AIM OF THE TASK → The part below that opens with the line containing "Task: Add a new PostGIS layer" and closes with the line containing "821x359 pixels." should be copied exactly, minus any pictures.

DATA FOR ANALYSIS →
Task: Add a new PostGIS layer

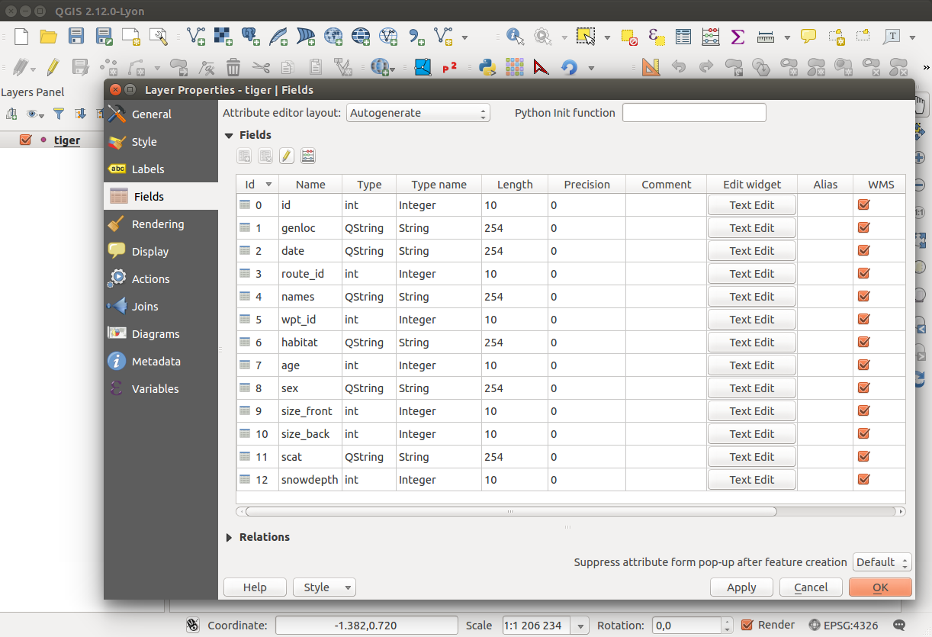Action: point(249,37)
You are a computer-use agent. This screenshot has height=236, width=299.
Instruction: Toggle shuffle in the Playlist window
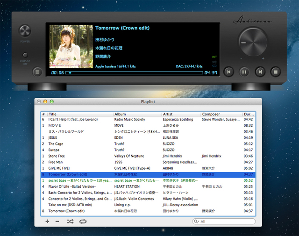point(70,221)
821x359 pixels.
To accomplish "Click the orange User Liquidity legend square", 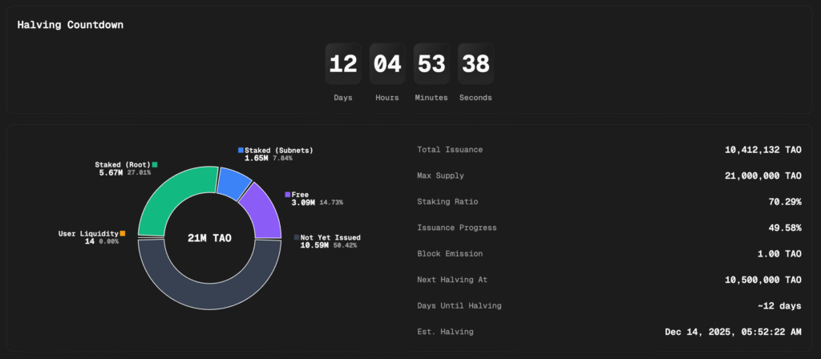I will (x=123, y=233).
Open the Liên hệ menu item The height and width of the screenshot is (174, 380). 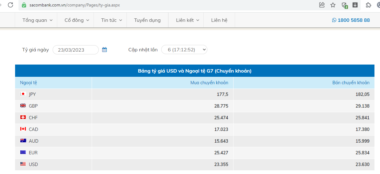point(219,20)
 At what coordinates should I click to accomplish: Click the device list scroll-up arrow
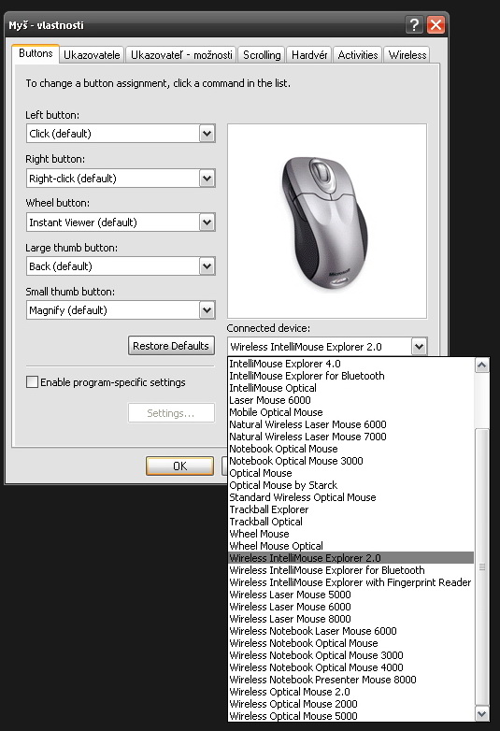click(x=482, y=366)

==

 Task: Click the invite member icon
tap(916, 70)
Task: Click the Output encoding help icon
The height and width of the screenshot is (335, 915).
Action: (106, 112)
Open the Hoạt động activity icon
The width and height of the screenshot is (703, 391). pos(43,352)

TASK RESULT →
Task: Add a new PostGIS layer

Action: point(249,37)
You are a computer-use agent. This screenshot has height=236, width=299.
Instruction: Toggle shuffle in the Playlist window
point(70,221)
821x359 pixels.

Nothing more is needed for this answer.